[YOUR INSTRUCTIONS]
Find all lines in the records that include the word "sağlığı", and copy them out.

[INPUT RECORDS]
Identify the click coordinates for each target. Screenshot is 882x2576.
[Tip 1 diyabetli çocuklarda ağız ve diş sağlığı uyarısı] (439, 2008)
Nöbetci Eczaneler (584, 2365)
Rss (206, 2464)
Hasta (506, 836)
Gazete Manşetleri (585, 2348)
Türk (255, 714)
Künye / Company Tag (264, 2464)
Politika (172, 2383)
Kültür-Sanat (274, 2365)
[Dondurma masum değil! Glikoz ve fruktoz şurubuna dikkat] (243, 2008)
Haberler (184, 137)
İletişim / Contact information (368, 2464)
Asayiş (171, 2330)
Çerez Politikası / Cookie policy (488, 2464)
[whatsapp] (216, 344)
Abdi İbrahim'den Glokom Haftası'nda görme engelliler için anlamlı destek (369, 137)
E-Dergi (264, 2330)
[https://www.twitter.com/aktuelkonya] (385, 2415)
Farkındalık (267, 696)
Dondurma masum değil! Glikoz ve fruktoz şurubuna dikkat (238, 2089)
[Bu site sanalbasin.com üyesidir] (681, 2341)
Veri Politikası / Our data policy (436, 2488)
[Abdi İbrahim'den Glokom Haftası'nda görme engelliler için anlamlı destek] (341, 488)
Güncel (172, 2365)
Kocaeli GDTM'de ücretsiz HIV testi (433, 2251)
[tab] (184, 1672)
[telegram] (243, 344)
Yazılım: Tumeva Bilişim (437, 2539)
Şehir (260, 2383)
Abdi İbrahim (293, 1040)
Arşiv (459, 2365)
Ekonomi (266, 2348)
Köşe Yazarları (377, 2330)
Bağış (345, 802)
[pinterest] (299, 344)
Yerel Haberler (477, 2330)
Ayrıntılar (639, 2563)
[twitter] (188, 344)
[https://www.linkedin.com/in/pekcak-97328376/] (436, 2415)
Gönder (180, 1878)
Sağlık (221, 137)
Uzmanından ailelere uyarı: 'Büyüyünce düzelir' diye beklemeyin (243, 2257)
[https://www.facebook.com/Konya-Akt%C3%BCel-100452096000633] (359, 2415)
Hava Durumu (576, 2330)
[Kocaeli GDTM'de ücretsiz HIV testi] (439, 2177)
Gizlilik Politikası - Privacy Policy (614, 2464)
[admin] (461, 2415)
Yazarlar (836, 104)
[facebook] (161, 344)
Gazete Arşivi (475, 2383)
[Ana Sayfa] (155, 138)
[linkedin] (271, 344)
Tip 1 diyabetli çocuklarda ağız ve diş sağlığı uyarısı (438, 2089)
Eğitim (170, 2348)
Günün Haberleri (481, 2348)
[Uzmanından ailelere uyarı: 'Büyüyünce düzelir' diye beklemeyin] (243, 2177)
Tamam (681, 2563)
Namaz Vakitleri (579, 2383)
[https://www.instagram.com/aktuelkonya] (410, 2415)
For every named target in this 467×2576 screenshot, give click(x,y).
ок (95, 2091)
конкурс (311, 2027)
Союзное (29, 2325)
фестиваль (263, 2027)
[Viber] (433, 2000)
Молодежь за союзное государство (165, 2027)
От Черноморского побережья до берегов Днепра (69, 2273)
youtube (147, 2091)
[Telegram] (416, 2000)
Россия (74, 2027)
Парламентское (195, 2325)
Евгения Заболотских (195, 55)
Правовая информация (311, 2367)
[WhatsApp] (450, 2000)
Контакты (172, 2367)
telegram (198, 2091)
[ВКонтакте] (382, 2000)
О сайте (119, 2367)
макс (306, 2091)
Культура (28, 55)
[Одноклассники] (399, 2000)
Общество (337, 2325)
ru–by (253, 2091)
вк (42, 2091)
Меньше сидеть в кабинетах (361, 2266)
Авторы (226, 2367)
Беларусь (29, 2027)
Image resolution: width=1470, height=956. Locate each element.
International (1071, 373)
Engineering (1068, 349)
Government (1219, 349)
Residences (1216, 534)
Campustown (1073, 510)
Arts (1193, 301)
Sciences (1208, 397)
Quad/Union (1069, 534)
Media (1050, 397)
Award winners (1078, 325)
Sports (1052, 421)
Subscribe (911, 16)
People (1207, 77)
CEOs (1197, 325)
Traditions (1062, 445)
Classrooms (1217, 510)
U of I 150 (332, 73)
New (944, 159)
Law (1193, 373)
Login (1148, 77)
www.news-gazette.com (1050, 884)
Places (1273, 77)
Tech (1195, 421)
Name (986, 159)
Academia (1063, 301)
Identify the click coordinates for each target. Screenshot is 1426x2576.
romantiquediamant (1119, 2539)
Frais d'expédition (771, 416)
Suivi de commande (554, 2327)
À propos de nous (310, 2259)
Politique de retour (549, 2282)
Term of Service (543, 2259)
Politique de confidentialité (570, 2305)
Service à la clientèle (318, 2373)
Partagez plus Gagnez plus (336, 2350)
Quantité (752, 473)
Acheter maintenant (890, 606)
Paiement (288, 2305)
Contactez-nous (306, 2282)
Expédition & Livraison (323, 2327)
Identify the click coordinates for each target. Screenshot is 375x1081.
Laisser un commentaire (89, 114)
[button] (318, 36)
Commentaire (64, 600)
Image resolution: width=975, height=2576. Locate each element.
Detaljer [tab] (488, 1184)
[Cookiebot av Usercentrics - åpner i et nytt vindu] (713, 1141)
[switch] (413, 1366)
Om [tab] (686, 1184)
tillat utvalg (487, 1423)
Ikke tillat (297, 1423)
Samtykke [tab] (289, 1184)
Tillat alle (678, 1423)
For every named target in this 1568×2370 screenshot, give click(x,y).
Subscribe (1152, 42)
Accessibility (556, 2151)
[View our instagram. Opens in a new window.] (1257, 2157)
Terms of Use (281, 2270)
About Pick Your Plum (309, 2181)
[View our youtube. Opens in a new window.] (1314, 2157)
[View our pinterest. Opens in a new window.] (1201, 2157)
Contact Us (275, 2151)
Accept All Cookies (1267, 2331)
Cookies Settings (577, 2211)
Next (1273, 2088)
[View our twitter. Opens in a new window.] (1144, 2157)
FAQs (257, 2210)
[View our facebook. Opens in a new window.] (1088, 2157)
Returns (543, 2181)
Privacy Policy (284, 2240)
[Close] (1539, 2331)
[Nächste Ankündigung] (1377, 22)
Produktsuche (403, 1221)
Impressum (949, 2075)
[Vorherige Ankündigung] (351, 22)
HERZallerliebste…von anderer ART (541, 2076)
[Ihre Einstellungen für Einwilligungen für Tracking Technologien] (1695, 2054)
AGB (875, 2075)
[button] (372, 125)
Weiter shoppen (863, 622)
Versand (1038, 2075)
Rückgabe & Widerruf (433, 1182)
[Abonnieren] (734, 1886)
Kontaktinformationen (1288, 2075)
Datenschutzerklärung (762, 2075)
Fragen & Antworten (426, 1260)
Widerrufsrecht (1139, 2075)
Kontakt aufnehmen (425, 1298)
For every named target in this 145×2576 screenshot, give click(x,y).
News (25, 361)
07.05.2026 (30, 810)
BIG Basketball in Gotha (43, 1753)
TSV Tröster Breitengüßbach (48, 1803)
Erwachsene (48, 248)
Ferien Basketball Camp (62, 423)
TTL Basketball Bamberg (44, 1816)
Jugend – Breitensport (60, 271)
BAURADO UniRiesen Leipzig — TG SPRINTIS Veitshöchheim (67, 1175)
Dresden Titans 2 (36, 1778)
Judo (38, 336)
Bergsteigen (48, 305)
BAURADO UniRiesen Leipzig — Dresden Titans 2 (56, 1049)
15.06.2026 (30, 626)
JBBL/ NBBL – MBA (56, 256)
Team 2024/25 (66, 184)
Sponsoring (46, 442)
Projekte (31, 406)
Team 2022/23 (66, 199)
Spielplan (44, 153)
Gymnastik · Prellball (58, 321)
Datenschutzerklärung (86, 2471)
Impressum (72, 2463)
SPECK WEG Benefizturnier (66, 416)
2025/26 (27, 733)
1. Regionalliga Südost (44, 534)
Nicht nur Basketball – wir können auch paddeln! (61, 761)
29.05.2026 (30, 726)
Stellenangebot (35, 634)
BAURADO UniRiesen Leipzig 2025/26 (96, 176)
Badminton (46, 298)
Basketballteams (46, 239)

[ANSWER BOX]
[Tip 1 diyabetli çocuklarda ağız ve diş sağlığı uyarısı] (439, 2008)
Tip 1 diyabetli çocuklarda ağız ve diş sağlığı uyarısı (438, 2089)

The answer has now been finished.